Advisers on Bank Mergers Scored Record Fees in '98

A record year for financial services mergers brought unprecedented fees to Wall Street firms that helped arrange the deals and pitch them to investors.

Investment banks collected a record $900 million in advisory fees for those deals, more than doubling 1997's $411 million, according to Securities Data Co.

But the deals themselves grew faster than the fees.

More than $478 billion of mergers were completed in the business, 172% more than in 1997, according to Securities Data. The fees investment bankers pocketed from advising on these mergers grew only 119%.

The gap can be explained in part by the stock market's drop since spring, when many big-bank mergers were agreed to.

For example, the fees Goldman, Sachs & Co. and Merrill Lynch & Co. collected from BankAmerica Corp. and NationsBank Corp. for advising on that megamerger were determined by the banks' stock prices at closing. Those banks were hit hard during the September stock swoon, and Goldman and Merrill collected considerably less in fees than if the deal had closed in mid-July.

Indeed, the unprecedentedly quick drop in bank stock valuations slowed M&A activity considerably in the second half.

But the merger market got going in the last few weeks of 1998, and competition for top talent in this field remains intense. Wall Street executive recruiters say demand for proven dealmakers is the highest since the era of leveraged buyouts in the late 1980s.

"M&A bankers will rank among ... the best-paid people on Wall Street this year," said Joan Zimmerman of G.Z. Stephens, a New York headhunting firm.

Even so, headhunters say M&A bankers at most firms may get smaller bonus checks than they had expected, because of the losses investment banks suffered in other lines of business, such as trading or underwriting.

Goldman, Sachs, Merrill Lynch, Morgan Stanley Dean Witter & Co., and Credit Suisse First Boston were the chief beneficiaries of banking's merger mania, collecting nearly 55% of the fees that financial services companies paid in 1998.

Indeed, with fixed-income and emerging markets desks enduring horrible years, M&A is proving to be a balm at many Wall Street firms.

For example, one of the few bits of good news coming out of Lehman Brothers these days is that its bank mergers group posted a 13-fold increase in fees from the year before, to $53.2 million, from $4 million.
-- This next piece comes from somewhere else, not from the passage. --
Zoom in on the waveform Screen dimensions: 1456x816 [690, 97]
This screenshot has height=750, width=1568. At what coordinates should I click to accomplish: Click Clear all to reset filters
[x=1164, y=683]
That's welcome, since the firm's fixed-income division suffered through a horrible fall and analysts expect Lehman's fourth-quarter earnings to be off 83% from last year.

Last year's flood of initial public offerings, which virtually dried up this year, was a boon to Sandler O'Neill & Partners, a boutique that takes many mutually held thrifts public. This firm's investment bankers arranged mergers for several of its clients with bigger companies and collected $34.1 million in M&A fees for its efforts, a 267% increase over 1997.